_Work to be completed_
Extract each line of the material that contains the string "height", matching its case exactly.

====

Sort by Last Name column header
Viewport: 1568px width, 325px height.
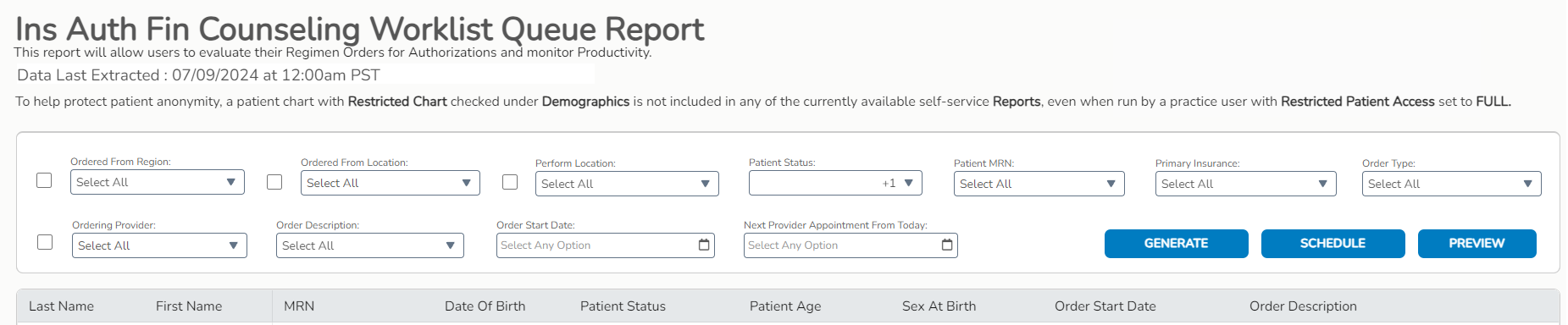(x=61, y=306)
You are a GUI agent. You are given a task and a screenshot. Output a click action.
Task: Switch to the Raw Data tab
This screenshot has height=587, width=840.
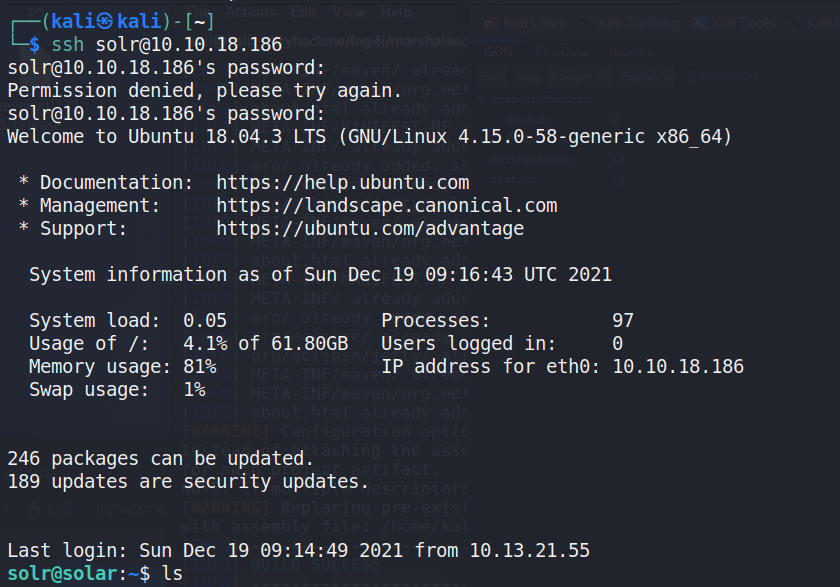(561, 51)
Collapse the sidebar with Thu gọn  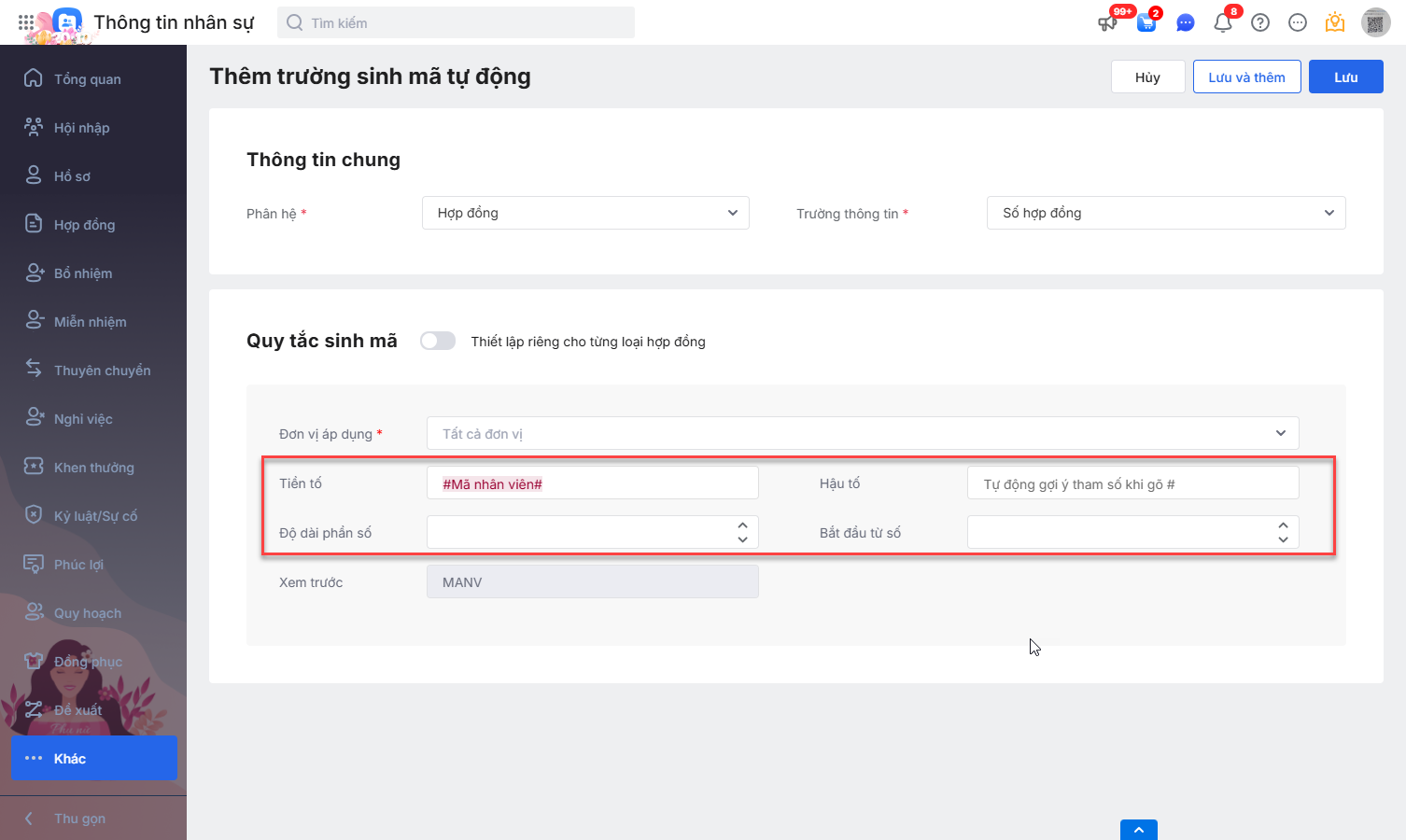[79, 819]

====

_Solution to this task_
Viewport: 1568px width, 325px height.
This screenshot has height=587, width=840.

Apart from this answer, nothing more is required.